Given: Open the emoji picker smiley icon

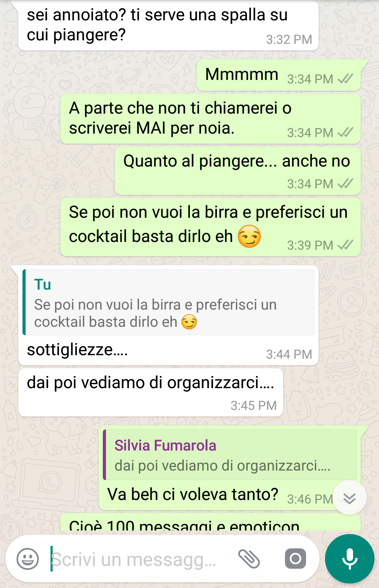Looking at the screenshot, I should (x=28, y=559).
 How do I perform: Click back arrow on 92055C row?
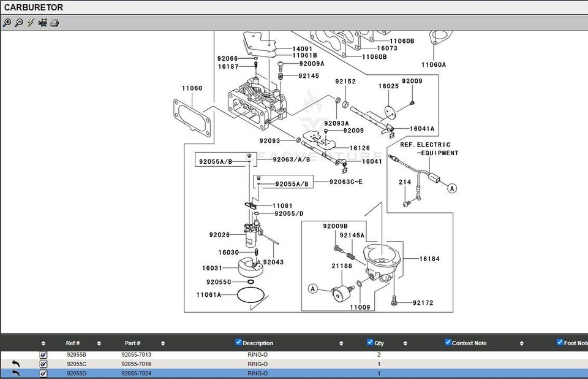(x=16, y=364)
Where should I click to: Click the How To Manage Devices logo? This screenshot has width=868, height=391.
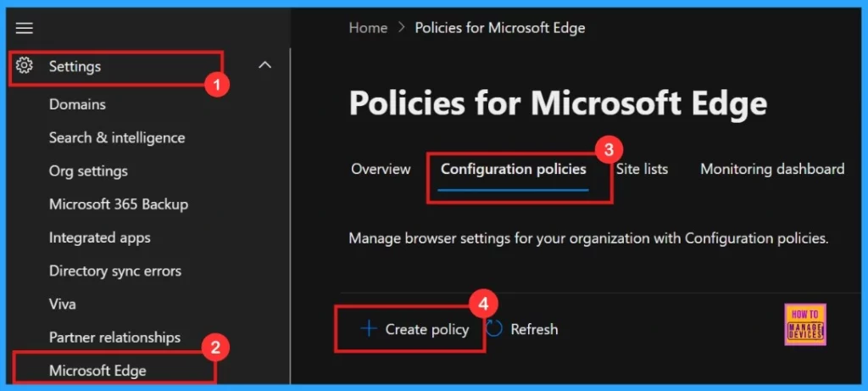(806, 324)
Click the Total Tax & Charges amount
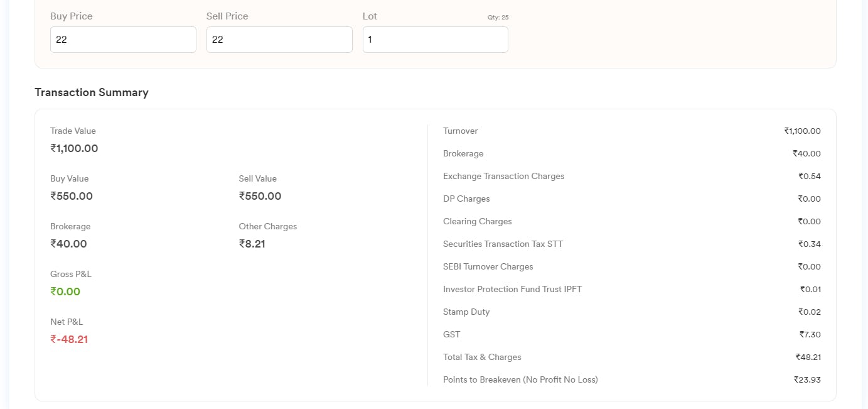The height and width of the screenshot is (409, 868). coord(808,357)
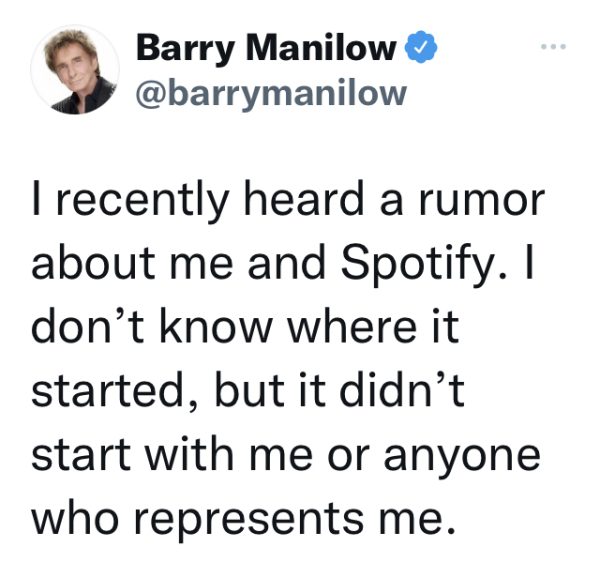Click the tweet line starting "I recently heard"

[289, 201]
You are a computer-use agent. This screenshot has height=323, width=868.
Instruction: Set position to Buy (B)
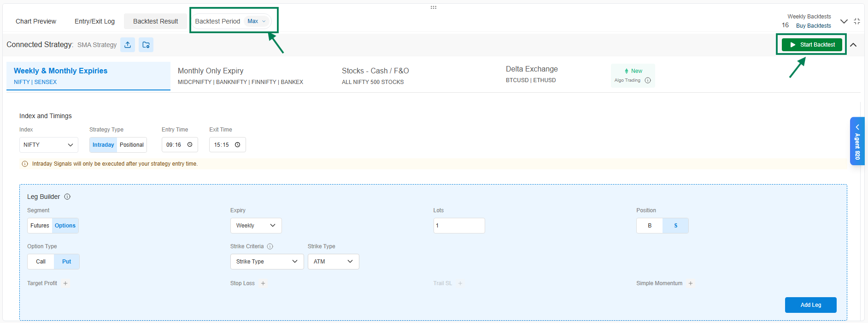pyautogui.click(x=650, y=226)
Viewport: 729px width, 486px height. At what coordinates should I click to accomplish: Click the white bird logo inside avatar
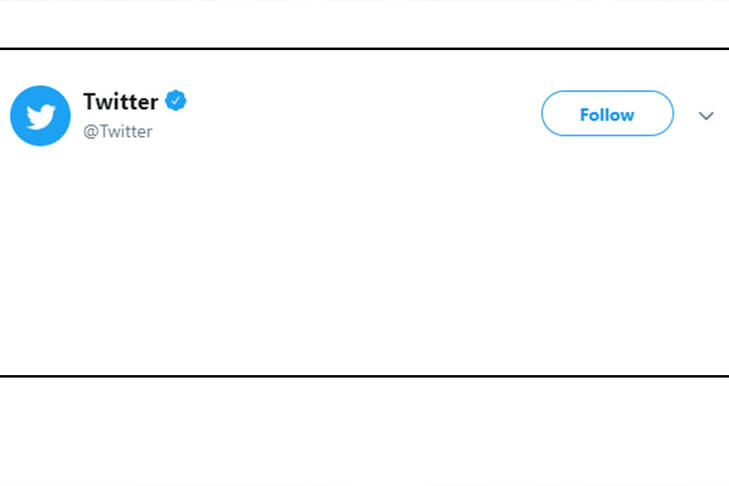click(40, 116)
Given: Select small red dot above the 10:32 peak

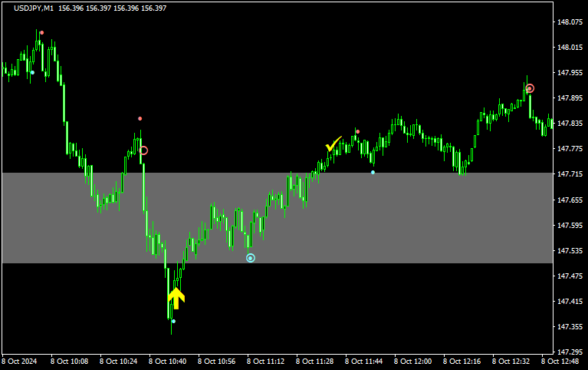Looking at the screenshot, I should tap(140, 118).
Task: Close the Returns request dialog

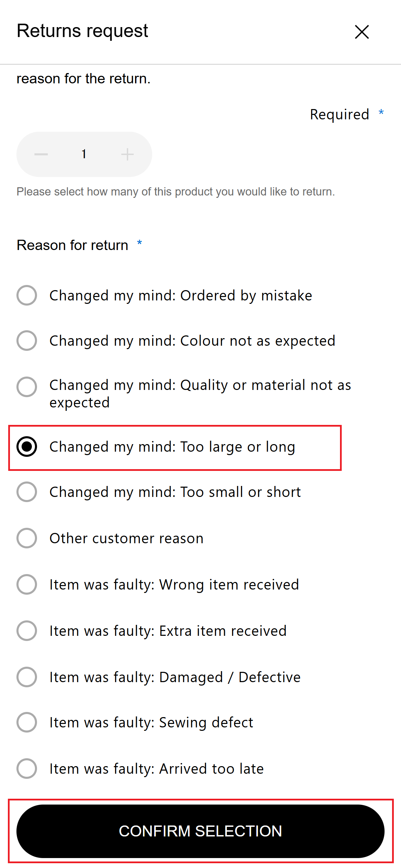Action: click(362, 32)
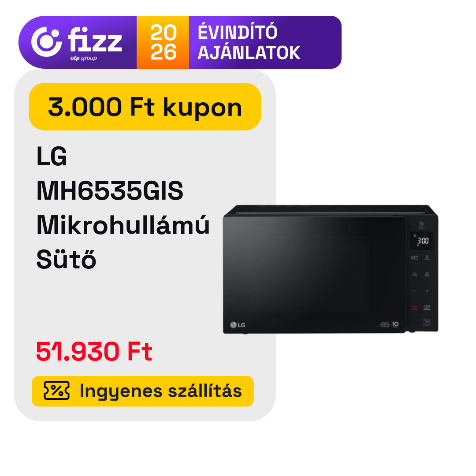Tap the plus button on microwave panel
476x476 pixels.
coord(427,291)
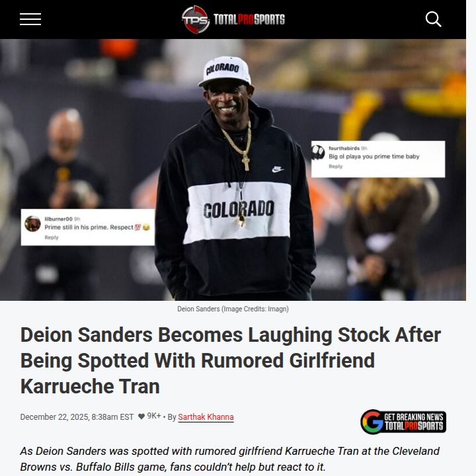Screen dimensions: 476x476
Task: Click fourthabirds commenter avatar
Action: [318, 152]
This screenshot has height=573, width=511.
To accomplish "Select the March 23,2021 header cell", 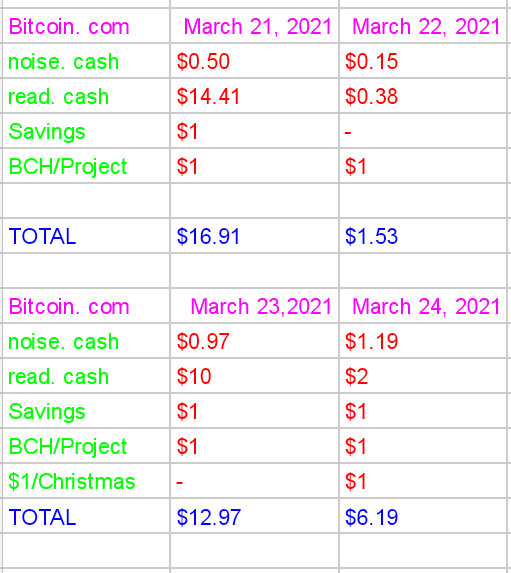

> **What is needed**: Reproduce every line of the material precisely, omitting its pictures.

> **Exercise response**:
Given: Open the emoji picker smiley icon

Looking at the screenshot, I should (x=28, y=559).
 How do I perform: Click back arrow on 92055C row?
(x=16, y=364)
Where should I click to: Click the How To Manage Devices logo? This screenshot has width=868, height=391.
(806, 324)
Click the Total Tax & Charges amount
The height and width of the screenshot is (409, 868). coord(808,357)
Click the tweet line starting "I recently heard"

[289, 201]
You are a computer-use agent. This screenshot has height=323, width=868.
Instruction: Set position to Buy (B)
pyautogui.click(x=650, y=226)
Viewport: 729px width, 486px height. At what coordinates should I click to accomplish: Click the white bird logo inside avatar
click(40, 116)
Given: Select small red dot above the 10:32 peak

Looking at the screenshot, I should tap(140, 118).
Task: Close the Returns request dialog

Action: click(362, 32)
Tap the plus button on microwave panel
476x476 pixels.
coord(427,291)
Screen dimensions: 476x476
Task: Click fourthabirds commenter avatar
Action: [318, 152]
This screenshot has height=573, width=511.
To accomplish "Select the March 23,2021 header cell", 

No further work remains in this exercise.